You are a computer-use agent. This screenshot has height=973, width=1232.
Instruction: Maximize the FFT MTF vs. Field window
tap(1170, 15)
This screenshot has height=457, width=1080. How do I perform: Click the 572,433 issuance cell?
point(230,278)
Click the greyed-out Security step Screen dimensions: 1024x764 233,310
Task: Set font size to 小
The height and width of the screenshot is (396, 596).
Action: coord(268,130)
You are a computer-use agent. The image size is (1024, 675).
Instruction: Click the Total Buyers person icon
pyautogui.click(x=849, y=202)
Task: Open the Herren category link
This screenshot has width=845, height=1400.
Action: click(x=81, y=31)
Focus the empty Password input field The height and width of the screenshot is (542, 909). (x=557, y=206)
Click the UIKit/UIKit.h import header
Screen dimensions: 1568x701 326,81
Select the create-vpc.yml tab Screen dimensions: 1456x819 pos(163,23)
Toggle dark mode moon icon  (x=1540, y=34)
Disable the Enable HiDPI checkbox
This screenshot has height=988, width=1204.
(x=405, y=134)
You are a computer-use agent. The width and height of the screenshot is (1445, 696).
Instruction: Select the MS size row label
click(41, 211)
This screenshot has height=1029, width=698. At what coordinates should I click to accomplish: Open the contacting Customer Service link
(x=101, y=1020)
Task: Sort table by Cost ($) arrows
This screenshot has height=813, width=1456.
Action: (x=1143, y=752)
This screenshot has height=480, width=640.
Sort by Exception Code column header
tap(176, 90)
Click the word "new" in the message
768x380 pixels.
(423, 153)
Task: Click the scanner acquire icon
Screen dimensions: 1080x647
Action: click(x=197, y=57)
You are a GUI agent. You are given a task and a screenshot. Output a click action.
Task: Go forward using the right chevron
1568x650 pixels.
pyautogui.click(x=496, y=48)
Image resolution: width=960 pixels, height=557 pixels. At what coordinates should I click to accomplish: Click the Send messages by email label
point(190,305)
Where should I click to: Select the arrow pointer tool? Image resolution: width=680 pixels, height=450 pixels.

════════

■ **Aufgabe**: Stelle sämtliche Datensätze oben Zeile für Zeile als Markdown-Tabelle mit den Spalten „Nr.“ für die laufende Zeilennummer und „Zeile“ für den Zeileninhalt dar. Leerzeilen werden nicht übernommen.

■ **Antwort**:
| Nr. | Zeile |
|---|---|
| 1 | You are a computer-use agent. This screenshot has height=973, width=1232. |
| 2 | Instruction: Maximize the FFT MTF vs. Field window |
| 3 | tap(1170, 15) |
| 4 | This screenshot has height=457, width=1080. How do I perform: Click the 572,433 issuance cell? |
| 5 | point(230,278) |
| 6 | Click the greyed-out Security step Screen dimensions: 1024x764 233,310 |
| 7 | Task: Set font size to 小 |
| 8 | The height and width of the screenshot is (396, 596). |
| 9 | Action: coord(268,130) |
| 10 | You are a computer-use agent. The image size is (1024, 675). |
| 11 | Instruction: Click the Total Buyers person icon |
| 12 | pyautogui.click(x=849, y=202) |
| 13 | Task: Open the Herren category link |
| 14 | This screenshot has width=845, height=1400. |
| 15 | Action: click(x=81, y=31) |
| 16 | Focus the empty Password input field The height and width of the screenshot is (542, 909). (x=557, y=206) |
| 17 | Click the UIKit/UIKit.h import header |
| 18 | Screen dimensions: 1568x701 326,81 |
| 19 | Select the create-vpc.yml tab Screen dimensions: 1456x819 pos(163,23) |
| 20 | Toggle dark mode moon icon  (x=1540, y=34) |
| 21 | Disable the Enable HiDPI checkbox |
| 22 | This screenshot has height=988, width=1204. |
| 23 | (x=405, y=134) |
| 24 | You are a computer-use agent. The width and height of the screenshot is (1445, 696). |
| 25 | Instruction: Select the MS size row label |
| 26 | click(41, 211) |
| 27 | This screenshot has height=1029, width=698. At what coordinates should I click to accomplish: Open the contacting Customer Service link |
| 28 | (x=101, y=1020) |
| 29 | Task: Sort table by Cost ($) arrows |
| 30 | This screenshot has height=813, width=1456. |
| 31 | Action: (x=1143, y=752) |
| 32 | This screenshot has height=480, width=640. |
| 33 | Sort by Exception Code column header |
| 34 | tap(176, 90) |
| 35 | Click the word "new" in the message |
| 36 | 768x380 pixels. |
| 37 | (423, 153) |
| 38 | Task: Click the scanner acquire icon |
| 39 | Screen dimensions: 1080x647 |
| 40 | Action: click(x=197, y=57) |
| 41 | You are a GUI agent. You are given a task and a screenshot. Output a click action. |
| 42 | Task: Go forward using the right chevron |
| 43 | 1568x650 pixels. |
| 44 | pyautogui.click(x=496, y=48) |
| 45 | Image resolution: width=960 pixels, height=557 pixels. At what coordinates should I click to accomplish: Click the Send messages by email label |
| 46 | point(190,305) |
| 47 | Where should I click to: Select the arrow pointer tool? Image resolution: width=680 pixels, height=450 pixels. |